In recent years, there has been a concerted push toward financial independence. This is especially obvious in the rise of the DeFi movement. DeFi stands for decentralized finance and encompasses a range of financial products and services built on blockchain technology. Younger generations are looking for ways to generate income, therefore welcoming crypto purchases as a means to achieve financial independence. The rise of crypto platforms is a critical aspect of the democratization of wealth, explains Dan Schatt and Domenic Carosa, fintech veterans and crypto experts with Earnity, a social-first crypto platform and marketplace.
One of the best benefits of decentralization is giving back the power to the hands of the users. With big tech companies and centralized financial institutions having little control over Web3, crypto, and other DeFi products, purchase opportunities can become equal. Bitcoin was developed as a decentralized option to traditional finance, thus having no single point of failure. This quality of Bitcoin makes it more democratic, adaptable, and systematic. At present, crypto is a highly volatile asset. However, it can help buyers generate and build wealth over time.

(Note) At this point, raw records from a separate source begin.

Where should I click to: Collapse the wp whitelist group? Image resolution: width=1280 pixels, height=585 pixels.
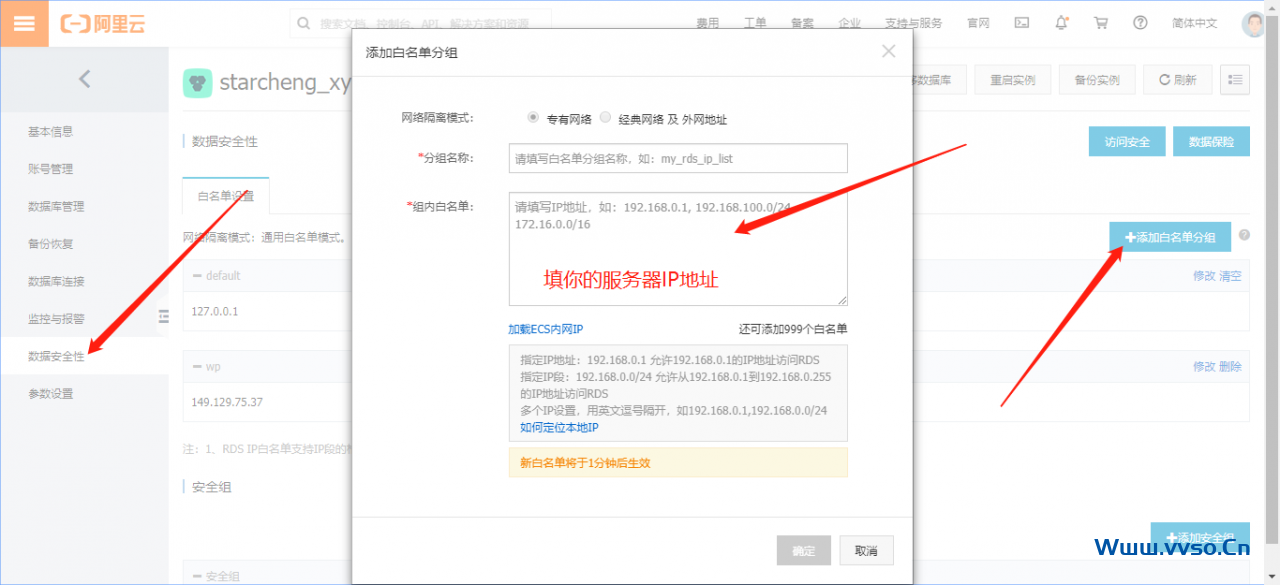[x=198, y=367]
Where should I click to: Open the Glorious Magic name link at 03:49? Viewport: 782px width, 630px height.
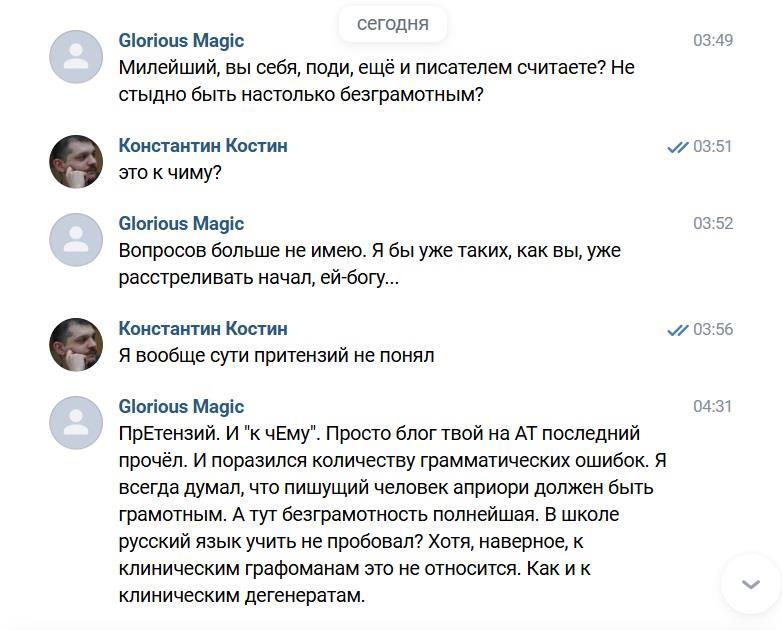[x=181, y=41]
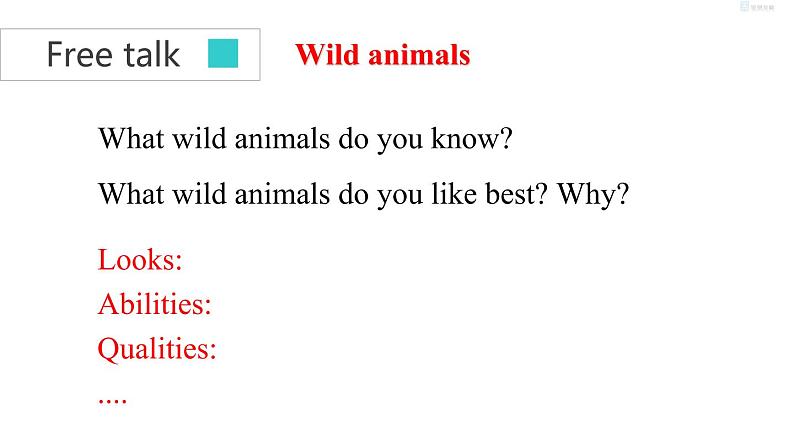The width and height of the screenshot is (794, 447).
Task: Click the word 'know?' in the first question
Action: point(471,138)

Individuals who want to experience financial independence are empowered by the virtual market secured by blockchain technologies. Global users can access wealth without a moderator, which centralized financial institutions require. According to Earnity executives Domenic Carosa and Dan Schatt, there is no denying that one of the goals of crypto is to help users generate and grow wealth through its distinctive qualities. Unlike financial institutions regulated by governments and other gatekeepers, DeFi aims to make wealth stable, accessible, and valuable for users around the world.
In countries where commissions and inflations threaten a person’s wealth, crypto could be the solution for more effective wealth-building. Global users can keep and trade more of their crypto instead of seeing their funds diminish due to commissions and hyperinflation.